PROBLEM TO SOLVE:
If a line of the listing below contains the string "target", count it, then give the total by itself.

DATASET EXTRACT:
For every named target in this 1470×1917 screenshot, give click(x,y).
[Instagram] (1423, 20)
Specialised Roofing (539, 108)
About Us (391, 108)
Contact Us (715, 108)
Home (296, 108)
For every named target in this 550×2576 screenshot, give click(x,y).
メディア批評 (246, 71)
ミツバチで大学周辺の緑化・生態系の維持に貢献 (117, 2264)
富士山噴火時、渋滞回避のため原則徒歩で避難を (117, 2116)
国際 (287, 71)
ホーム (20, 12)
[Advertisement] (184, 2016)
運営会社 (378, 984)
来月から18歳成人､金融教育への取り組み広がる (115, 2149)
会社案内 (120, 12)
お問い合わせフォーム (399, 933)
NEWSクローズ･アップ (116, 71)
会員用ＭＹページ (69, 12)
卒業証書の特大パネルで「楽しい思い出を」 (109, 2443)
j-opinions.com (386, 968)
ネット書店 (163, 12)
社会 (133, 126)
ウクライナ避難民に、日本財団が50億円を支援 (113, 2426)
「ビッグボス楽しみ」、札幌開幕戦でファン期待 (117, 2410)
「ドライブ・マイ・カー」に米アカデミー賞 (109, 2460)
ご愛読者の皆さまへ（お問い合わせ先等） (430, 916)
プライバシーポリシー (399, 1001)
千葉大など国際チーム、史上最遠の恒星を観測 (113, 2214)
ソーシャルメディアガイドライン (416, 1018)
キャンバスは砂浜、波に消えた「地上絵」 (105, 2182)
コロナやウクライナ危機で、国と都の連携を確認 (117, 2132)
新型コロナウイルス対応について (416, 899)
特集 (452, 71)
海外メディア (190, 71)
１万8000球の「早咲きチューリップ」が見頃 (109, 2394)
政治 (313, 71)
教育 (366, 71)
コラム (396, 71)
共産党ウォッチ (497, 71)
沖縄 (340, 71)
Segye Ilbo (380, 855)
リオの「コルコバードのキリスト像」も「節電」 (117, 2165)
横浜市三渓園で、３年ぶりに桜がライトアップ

FINISHED EXERCISE:
2